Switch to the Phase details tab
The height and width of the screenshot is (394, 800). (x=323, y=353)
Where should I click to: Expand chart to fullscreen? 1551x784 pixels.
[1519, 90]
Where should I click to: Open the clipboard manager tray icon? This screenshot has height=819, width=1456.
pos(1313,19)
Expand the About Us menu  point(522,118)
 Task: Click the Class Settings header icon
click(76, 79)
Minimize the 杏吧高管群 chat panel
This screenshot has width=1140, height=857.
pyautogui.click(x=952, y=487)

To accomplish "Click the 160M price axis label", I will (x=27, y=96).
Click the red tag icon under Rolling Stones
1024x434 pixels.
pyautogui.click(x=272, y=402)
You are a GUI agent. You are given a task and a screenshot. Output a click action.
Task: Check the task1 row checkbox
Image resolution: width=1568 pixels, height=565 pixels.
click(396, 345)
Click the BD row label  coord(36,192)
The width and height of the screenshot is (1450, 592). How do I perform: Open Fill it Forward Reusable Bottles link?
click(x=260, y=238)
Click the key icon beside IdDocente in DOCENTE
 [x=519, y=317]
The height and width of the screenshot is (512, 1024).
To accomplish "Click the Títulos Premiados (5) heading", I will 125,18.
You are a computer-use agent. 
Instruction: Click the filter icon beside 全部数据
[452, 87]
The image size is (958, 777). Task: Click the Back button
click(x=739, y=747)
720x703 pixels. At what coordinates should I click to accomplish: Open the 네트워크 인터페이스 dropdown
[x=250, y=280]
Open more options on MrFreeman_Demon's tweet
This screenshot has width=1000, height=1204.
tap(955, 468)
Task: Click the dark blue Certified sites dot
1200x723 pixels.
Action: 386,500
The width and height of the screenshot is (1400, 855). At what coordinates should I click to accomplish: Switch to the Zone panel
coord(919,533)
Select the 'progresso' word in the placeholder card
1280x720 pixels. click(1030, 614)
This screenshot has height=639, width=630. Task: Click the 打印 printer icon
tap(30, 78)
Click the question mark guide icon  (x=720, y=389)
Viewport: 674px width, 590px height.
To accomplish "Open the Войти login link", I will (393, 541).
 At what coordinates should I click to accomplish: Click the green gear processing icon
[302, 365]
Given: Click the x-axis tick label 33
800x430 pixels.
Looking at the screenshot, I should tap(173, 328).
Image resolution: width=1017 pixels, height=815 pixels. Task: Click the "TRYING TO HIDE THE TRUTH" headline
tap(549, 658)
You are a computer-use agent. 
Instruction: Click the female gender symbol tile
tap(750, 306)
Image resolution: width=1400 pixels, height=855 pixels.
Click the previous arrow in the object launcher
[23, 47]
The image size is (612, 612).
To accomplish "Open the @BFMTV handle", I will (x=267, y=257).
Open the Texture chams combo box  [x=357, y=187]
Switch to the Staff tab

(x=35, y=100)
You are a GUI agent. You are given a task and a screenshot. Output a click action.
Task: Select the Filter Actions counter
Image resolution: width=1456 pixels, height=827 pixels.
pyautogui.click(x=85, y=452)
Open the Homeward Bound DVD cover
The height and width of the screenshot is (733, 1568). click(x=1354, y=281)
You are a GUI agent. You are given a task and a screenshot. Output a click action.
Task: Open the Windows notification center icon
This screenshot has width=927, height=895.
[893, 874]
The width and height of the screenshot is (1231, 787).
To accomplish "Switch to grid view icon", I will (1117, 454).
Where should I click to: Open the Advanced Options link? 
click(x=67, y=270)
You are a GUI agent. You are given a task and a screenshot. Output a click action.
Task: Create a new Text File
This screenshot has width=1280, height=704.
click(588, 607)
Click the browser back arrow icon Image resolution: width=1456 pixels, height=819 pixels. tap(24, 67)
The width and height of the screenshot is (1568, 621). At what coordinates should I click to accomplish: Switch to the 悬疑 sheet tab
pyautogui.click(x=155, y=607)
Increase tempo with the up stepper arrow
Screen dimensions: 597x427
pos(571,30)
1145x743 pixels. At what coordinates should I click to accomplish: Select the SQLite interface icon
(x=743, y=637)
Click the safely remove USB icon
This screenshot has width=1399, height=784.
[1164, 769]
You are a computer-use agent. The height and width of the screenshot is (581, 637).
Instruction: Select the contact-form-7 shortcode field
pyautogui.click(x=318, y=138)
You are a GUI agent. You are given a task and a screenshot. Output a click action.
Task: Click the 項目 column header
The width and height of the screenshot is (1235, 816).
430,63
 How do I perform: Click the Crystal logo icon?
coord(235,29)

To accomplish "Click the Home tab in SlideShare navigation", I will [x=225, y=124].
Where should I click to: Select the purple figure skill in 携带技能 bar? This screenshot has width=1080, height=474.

- What to work on -
Rewrite only the entries from the line containing "Select the 'progresso'" through the line containing "Click the browser", both included, with "icon" replaced by "button" and nothing else changed.

- Full response -
Select the 'progresso' word in the placeholder card
1280x720 pixels. click(1030, 614)
This screenshot has height=639, width=630. Task: Click the 打印 printer button
tap(30, 78)
Click the question mark guide button  (x=720, y=389)
Viewport: 674px width, 590px height.
To accomplish "Open the Войти login link", I will (393, 541).
 At what coordinates should I click to accomplish: Click the green gear processing button
[302, 365]
Given: Click the x-axis tick label 33
800x430 pixels.
Looking at the screenshot, I should tap(173, 328).
Image resolution: width=1017 pixels, height=815 pixels. Task: Click the "TRYING TO HIDE THE TRUTH" headline
tap(549, 658)
You are a computer-use agent. 
Instruction: Click the female gender symbol tile
tap(750, 306)
Image resolution: width=1400 pixels, height=855 pixels.
Click the previous arrow in the object launcher
[23, 47]
The image size is (612, 612).
To accomplish "Open the @BFMTV handle", I will (x=267, y=257).
Open the Texture chams combo box  [x=357, y=187]
Switch to the Staff tab

(x=35, y=100)
You are a GUI agent. You are given a task and a screenshot. Output a click action.
Task: Select the Filter Actions counter
Image resolution: width=1456 pixels, height=827 pixels.
pyautogui.click(x=85, y=452)
Open the Homeward Bound DVD cover
The height and width of the screenshot is (733, 1568). click(x=1354, y=281)
You are a GUI agent. You are given a task and a screenshot. Output a click action.
Task: Open the Windows notification center button
This screenshot has width=927, height=895.
[893, 874]
The width and height of the screenshot is (1231, 787).
To accomplish "Switch to grid view button", I will (1117, 454).
Where should I click to: Open the Advanced Options link? 
click(x=67, y=270)
You are a GUI agent. You are given a task and a screenshot. Output a click action.
Task: Create a new Text File
This screenshot has width=1280, height=704.
click(588, 607)
Click the browser back arrow button Image resolution: width=1456 pixels, height=819 pixels. tap(24, 67)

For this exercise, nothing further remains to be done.